Now, given that many microbes have multiple rRNA operons and that these operons often are distinct, we would expect that ESV-based analyses of microbial communities could, on occasion, split a single taxon into multiple ESVs. If so, the relative abundance of those ESVs originating from the same cell/genome would be highly correlated across a set of samples. In fact, that is exactly what we observe in an ongoing study of the sourdough microbiome where we sequenced a region of the 16S rRNA gene from >500 samples and then used uNoise3 to cluster those sequences into ESVs. What we find is that some of those ESVs are very well-correlated with one another (see figure). This, in and of itself, is not evidence that these ESVs are originating from the same population of cells – they could just be distinct lineages that strongly co-occur. However, all of these ESVs are classified as belonging to the same species (Lactobacillus rossiae) that only diverge by 1-3 base pairs, this genus of bacteria has an average of 5 rRNA operons, and the ratios between the multiple ESVs are close to 2:1, 3:1, or 4:1 – exactly what we would expect if these ESVs are originating from the same genome. Of course, to confirm that the multiple ESVs are just picking up intra-genomic heterogeneity, we would have to cultivate and sequence this strain, but we haven’t done that yet.

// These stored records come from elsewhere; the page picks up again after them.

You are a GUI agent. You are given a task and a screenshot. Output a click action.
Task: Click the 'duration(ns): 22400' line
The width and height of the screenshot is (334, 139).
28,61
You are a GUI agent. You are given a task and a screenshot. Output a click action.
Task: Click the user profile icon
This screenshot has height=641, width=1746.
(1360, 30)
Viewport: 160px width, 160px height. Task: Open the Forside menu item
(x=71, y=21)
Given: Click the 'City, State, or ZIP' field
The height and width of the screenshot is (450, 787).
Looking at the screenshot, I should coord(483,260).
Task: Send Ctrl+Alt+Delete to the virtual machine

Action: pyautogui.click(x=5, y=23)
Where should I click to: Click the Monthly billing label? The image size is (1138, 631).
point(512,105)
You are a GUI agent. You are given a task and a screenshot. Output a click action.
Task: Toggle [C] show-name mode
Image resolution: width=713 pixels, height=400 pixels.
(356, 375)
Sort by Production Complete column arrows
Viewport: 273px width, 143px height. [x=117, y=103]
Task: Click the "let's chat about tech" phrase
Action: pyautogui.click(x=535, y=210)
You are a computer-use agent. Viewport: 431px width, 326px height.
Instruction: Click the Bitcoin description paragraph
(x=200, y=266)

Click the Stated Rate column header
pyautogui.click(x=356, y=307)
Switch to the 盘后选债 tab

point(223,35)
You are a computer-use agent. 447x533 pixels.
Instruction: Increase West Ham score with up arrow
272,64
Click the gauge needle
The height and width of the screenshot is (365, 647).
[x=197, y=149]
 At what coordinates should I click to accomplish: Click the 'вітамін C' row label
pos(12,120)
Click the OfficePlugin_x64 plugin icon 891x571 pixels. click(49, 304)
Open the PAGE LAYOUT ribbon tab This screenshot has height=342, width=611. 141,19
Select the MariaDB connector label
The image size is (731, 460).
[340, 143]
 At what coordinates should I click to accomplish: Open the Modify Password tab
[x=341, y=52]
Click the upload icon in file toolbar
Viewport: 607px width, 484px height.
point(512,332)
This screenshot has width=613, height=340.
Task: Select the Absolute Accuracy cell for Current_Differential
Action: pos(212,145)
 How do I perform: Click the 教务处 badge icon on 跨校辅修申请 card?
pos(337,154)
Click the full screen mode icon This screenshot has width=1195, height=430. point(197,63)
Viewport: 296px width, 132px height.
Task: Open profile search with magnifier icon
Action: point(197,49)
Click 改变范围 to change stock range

So – where do we go from here? To be clear, we still think there are many good reasons for using ESVs and we are not advocating otherwise. No reason to throw the baby out with the bath water. However, we do think it is important to carefully consider how intragenomic heterogeneity might impact ESV-based analyses of microbial community analyses. Due to the high likelihood that multiple rRNA operons within a given genome have variable sequences, one might, incorrectly, assume that distinct taxa/ESVs strongly co-occur when, in reality, multiple ESVs could be coming from a single population of cells with identical genomes. When using ESVs to characterize microbial communities, it is important to consider a few points. If multiple ESVs are highly correlated and phylogenetically similar, that might suggest that those ESVs are just a product of intragenomic heterogeneity, particularly if the ratio falls close to expected ratios of rRNA operon numbers (e.g. 2:1 or 3:1). Of course, to confirm if highly correlated ESVs represent distinct taxa that tend to strongly occur or if the patterns are a product of intragenomic heterogeneity, it is necessary to obtain genomic information for the taxon of interest and quantify intragenomic heterogeneity directly. Regardless, the growing number of researchers using ESVs for microbial community analyses need to be aware that their ESVs may not necessarily be coming from distinct taxa.